Com esses novos elementos, o MPES requisitou ao Laboratório Tomasi o perfil genético de “Clarinha”. O laboratório, que foi parceiro da instituição no atendimento desse caso, realizou, anteriormente, os exames de DNA com supostos parentes consanguíneos da paciente. Após essa coleta, o MPES enviou o material genético para a Polícia Civil de Minas Gerais, onde está arquivado o perfil genético dos pais da criança desaparecida em Guarapari, para realização de comparação entre os perfis genéticos.
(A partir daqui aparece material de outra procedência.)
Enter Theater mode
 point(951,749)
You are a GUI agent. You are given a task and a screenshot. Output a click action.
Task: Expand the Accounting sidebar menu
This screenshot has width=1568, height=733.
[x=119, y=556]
Contudo, em agosto de 2021, após a realização dos exames de DNA, a Polícia Civil de Minas Gerais informou que o material genético da “Clarinha” não era compatível com o material genético da criança desaparecida em 1976.

Atropelamento

“Clarinha” chegou ao HPM em 2000. De acordo com relatos de testemunhas, estava fugindo de um perseguidor, também não identificado, e correu para o meio de uma avenida movimentada no Centro de Vitória, onde foi atropelada por um ônibus. Levada para o antigo Hospital São Lucas, passou por diversas cirurgias. O cérebro foi afetado, impedindo que ela retornasse de um coma profundo.

Sem documentos e com as digitais desgastadas, buscou-se, em um primeiro momento, encontrar algum conhecido entre as testemunhas do acidente, mas ninguém tinha informações da paciente. Em seguida, “Clarinha” foi transferida para o HPM, onde permaneceu, sendo tratada com carinho pelo corpo médico e pelos enfermeiros.